Kane Russell

Personal information
- Full name: Kane Elliot Mark Russell
- Born: 22 April 1992 (age 34) Dunedin, New Zealand
- Height: 1.76 m (5 ft 9 in)
- Weight: 82 kg (181 lb)

Sport
- Sport: Field hockey
- Position: Defender
- Club: Hamburger Polo Club

Senior career
- Years: Team / Caps / Goals
- 0000–2015: Southern Dogs / - / -
- 2016–2017: Antwerp / - / -
- 2017–2019: Léopold / - / -
- 2019–2020: Rotterdam / - / -
- 2020–present: Hamburger Polo Club / - / -

National team
- Years: Team / Caps / Goals
- 2012–present: New Zealand / 167 / (71)

Medal record
Men's field hockey
Representing New Zealand
Oceania Cup
| Silver medal – second place | 2015 Stratford |  |
| Silver medal – second place | 2019 Rockhampton |  |
| Silver medal – second place | 2023 Whangārei |  |
Commonwealth Games
| Silver medal – second place | 2018 Gold Coast | Team |
Hockey World League
| Silver medal – second place | 2012–13 New Delhi | Team |

= Kane Russell =

New Zealand field hockey player

Kane Elliot Mark Russell (born 22 April 1992) is a New Zealand field hockey player who plays as a defender for German club Hamburger Polo Club and the New Zealand national team.

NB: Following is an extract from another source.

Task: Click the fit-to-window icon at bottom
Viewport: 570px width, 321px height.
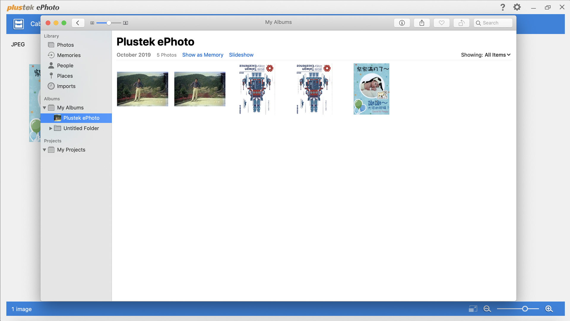Action: (x=473, y=309)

Russell represented his country at the 2016 Summer Olympics in Rio de Janeiro, where the men's team came seventh.

==Club career==
Russell plays as a defender for the Southern region in the New Zealand Hockey League. In 2016 he joined Royal Antwerp in Belgium. After one season with Antwerp he left them for Léopold. In the 2018–19 season he won the Belgian national title with Léopold. After he won the national title, he left Léopold and joined Rotterdam in the Netherlands. In April 2020, it was announced he left Rotterdam together with Blair Tarrant for Hamburger Polo Club in Germany for the 2020–21 season.

==Personal life==
Russell was born in Dunedin in 1992. Of Māori descent, Russell affiliates to the Ngāpuhi iwi.